Cavendish required stitches and an X-ray, and appeared at the end of the stage with his hand bandaged and his arm in a sling. He’s aggravated his shoulder injury, and is not optimistic about his chances of continuing. Sagan insisted he had no chance to react when Cavendish came from behind, and without the option to go left, he ‘had to defend’.
Although he apologised to Cavendish, officials decided his action warranted disqualification, so the Bora-Hansgrohe rider lost his chance to equal Erik Zabel’s record of six consecutive points classification Tour de France titles. It was a bitter blow, just a day after Sagan had won Stage 3, at the first mountain summit finish in Longwy.
Geraint Thomas Hangs onto Yellow Jersey
The 14km individual time trial in Dusseldorf, Germany, that kicked of the Tour on Saturday, produced several crashes and the first casualties of the race: Movistar’s Alejandro Valverde and Bahrain-Merida’s Ion Izagirre were both forced to withdraw after serious spills. But it was a brilliant stage for the UK’s Team Sky rider Geraint Thomas, who became the first Welshman in history to wear the yellow jersey.

☆ ☆ ☆ ☆ ☆

:: Activity a ::
According to the Tour de France report, who became the first Welshman in history to wear the yellow jersey?
The text and the listing have nothing to do with each other.

:: Material to process ::
☆ ☆ ☆ ☆ ☆

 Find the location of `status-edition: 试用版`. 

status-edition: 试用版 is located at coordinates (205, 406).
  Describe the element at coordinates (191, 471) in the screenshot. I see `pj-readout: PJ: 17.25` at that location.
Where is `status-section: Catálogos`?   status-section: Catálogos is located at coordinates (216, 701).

☆ ☆ ☆ ☆ ☆

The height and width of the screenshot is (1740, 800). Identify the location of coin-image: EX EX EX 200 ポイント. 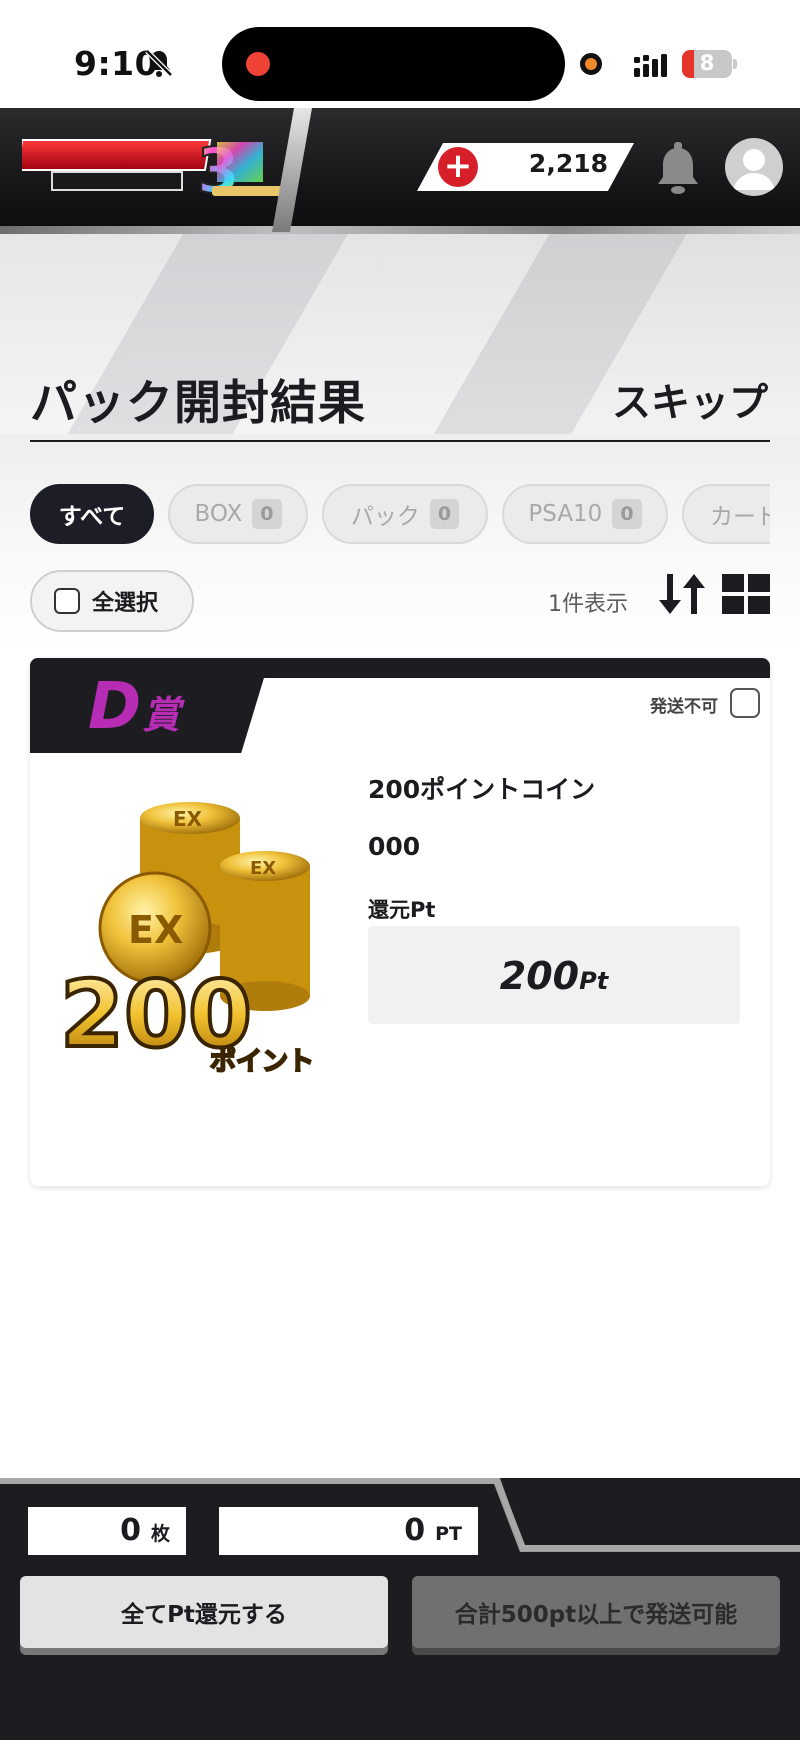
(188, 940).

☆ ☆ ☆ ☆ ☆

:: Activity b ::
Arrange the part of the listing that opens with the line containing "Find the location" and closes with the line containing "coordinates (216, 701).", including both of those lines, as a JSON list of strings with one string per line and blank lines left out.

:: Written reply a ::
Geraint Thomas, the UK's Team Sky rider.

:: Written reply b ::
[
  " Find the location of `status-edition: 试用版`. ",
  "status-edition: 试用版 is located at coordinates (205, 406).",
  "  Describe the element at coordinates (191, 471) in the screenshot. I see `pj-readout: PJ: 17.25` at that location.",
  "Where is `status-section: Catálogos`?   status-section: Catálogos is located at coordinates (216, 701)."
]